Image Analysis is part of Azure AI Vision suite. Azure AI Vision is a comprehensive set of tools and services designed to empower developers to create intelligent applications that can analyze and understand visual content:

Image Analysis 4.0

Azure Vision Image Analysis 4.0, now generally available, represents a significant leap forward in image processing capabilities within the Azure ecosystem. This latest version introduces several advanced features, including synchronous Optical Character Recognition (OCR) and people detection, making it a versatile tool for a wide range of applications.

You can integrate Image Analysis 4.0 into your applications using either the client library SDK or by making direct calls to the REST API. Both methods offer robust support for the new features, ensuring that you can choose the approach that best fits your development needs.

Azure AI Vision’s Image Analysis empowers organizations to harness the power of visual data, turning images into actionable insights with minimal effort. Whether optimizing business processes, enhancing user experiences, or creating new ways to engage with content, Image Analysis offers a powerful toolset for comprehensive visual understanding.

The Analysis 4.0 API in offers a comprehensive suite of functionalities that can be tailored to specific use cases. Here’s an introduction to the main features you can leverage through this API:

Visual Features

1. TAGS: Automatically generates tags for the contents of the image, identifying objects, themes, and actions, which helps in categorizing and searching images.

2. OBJECTS: Detects and outlines objects and living beings with bounding boxes, providing their locations within the image.
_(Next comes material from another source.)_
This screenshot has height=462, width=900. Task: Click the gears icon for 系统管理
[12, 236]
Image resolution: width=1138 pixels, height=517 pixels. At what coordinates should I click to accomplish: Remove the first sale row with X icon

This is useful for object recognition and spatial analysis.

3. Recognize and analyze shelf products: Find specific objects within a single image for use cases such as locating products on shelves, merchandise on a store display, or items in an assembly line.

4. CAPTION: Provides a concise, human-readable sentence that summarizes the overall content of the image, aiding in quick understanding and accessibility.

5. DENSE_CAPTIONS: Generates detailed descriptions for all significant elements in the image, explaining not only what is present but also their interactions, offering a deeper level of understanding.

6. SMART_CROPS: Suggests optimal cropping of images based on visual content, ensuring key aspects of the image are highlighted when resized or displayed in different formats.

7. PEOPLE: Identifies and analyzes human faces and bodies within the image, which can include counting people, identifying postures, and detecting demographic features like age and emotion.

8. Search photos with image retrieval: Retrieve specific moments within your photo album. For example, you can query: a wedding you attended last summer, your pet, your favorite city. Search for images based on the content of the image itself, rather than relying solely on manually assigned keywords or tags

In the following sections of the article, we’ll describe the main functionalities of azure vision image analysis.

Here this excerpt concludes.